Love: An Intensity Of Inclusiveness


One of the most abused and misunderstood four-letter words in the human lexicon is `love'.There is nothing intrinsically wrong with it. It is not without reason that the poets have eulogised it over centuries. But we have distorted it to mean something that it is not. The result is struggle, disenchantment and frustration.Love, for most people, is a means of fulfilling various needs. For an infant who turns to its mother for nourishment and protection, the relationship is a matter of physical survival. For children and adolescents who turn to their peers for friendship, the relationship is often a matter of social survival. For professionals who build relationships with business partners and colleagues, the relationship is invariably related to economic survival.For those who invest their lives in romantic relationships, the issues at stake are often of sexual or psychological survival. People may claim that all these are founded on love. However, most are fundamentally transactional, governed by vested interests. The moment certain expectations are not fulfilled, love evaporates! Indeed, it is often replaced by burning hate or bitter disillusionment.
The fundamental problem is that human beings have based their lives on the fallacy that love involves another. Based on this limited understanding, they create a plethora of relationships. And so you have parental love, romantic love, friend love, God love ­ even dog love! There is nothing wrong with any of these. It is just that in all of them, cooperation from outside forces is an essential prerequisite.This may be a working arrangement for domestic purposes.But for those who seek a more abiding well-being and freedom, this is a highly limited and impoverished idea of love. In actual fact, love has nothing to do with anyone else. Love is just the way you are. It needs no external stimulus; it is entirely self-propelled. Love is simply a state of emotion ­ a state of indiscriminate involvement with existence.
If you decorate it with fairy-tale associations, and inflate it into some exalted mystical condition, you will suffer. But if you play the game consciously , it can be a beautiful game. When you have achieved a sweetness of emotion within, you have the choice to be involved with any aspect of existence without fear of entanglement. This is not hormonally hijacked compulsi veness masquerading as love! This is love as freedom. For you now have the freedom to turn this inner sweetness into love, joy, blissfulness or ecstasy. The choice is yours.

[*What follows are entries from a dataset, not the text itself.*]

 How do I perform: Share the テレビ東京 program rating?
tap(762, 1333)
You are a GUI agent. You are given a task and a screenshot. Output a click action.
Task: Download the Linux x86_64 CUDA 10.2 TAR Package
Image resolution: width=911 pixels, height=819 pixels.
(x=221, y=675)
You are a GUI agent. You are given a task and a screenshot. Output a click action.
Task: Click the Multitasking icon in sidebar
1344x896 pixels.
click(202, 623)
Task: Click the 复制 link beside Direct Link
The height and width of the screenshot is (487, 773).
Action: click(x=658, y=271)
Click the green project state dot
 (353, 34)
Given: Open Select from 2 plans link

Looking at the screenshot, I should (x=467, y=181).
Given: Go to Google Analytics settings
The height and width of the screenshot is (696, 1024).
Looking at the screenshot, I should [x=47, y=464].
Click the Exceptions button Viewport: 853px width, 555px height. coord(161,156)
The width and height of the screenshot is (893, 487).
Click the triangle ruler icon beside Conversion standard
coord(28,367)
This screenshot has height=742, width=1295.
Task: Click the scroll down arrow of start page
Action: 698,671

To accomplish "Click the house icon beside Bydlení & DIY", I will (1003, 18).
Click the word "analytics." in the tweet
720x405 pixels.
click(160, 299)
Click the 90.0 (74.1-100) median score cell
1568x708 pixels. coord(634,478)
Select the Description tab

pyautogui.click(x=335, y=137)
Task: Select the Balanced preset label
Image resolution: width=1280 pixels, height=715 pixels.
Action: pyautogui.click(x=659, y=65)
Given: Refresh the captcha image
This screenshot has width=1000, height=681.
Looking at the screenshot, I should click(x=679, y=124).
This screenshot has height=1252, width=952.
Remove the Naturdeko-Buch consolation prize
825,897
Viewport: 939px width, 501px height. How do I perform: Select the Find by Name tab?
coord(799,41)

Relationships are inevitable in the social world. Those whose emotions are sweet can enter into graceful and harmonious relationships when necessary , transforming simple needs into a beautiful process as a conscious choice.
However, the compulsive nature of people's desires makes them fetishise love and freeze it into a set of limited, calculated, conditional transactions. To then extol the virtues of `unconditional love' is a gross travesty! The reason why Eastern cultures spoke of the guru-shishya relationship as sacred is because it is reasonably unconditional (at least from one end!). A mother's love comes next. Similarly , dog love is high on many people's lists, because at least from one side, it is unconditional.
However, once you experience love as a way of being, you are not limited by a single definition. When you know the ecstasy of entering into an emotional state of union with anything ­ a tree, a bird, a full moon, even a no moon ­ your love is empowered to become a tool of transcendence. The life you now lead is in an exhilarating intensity of inclusiveness.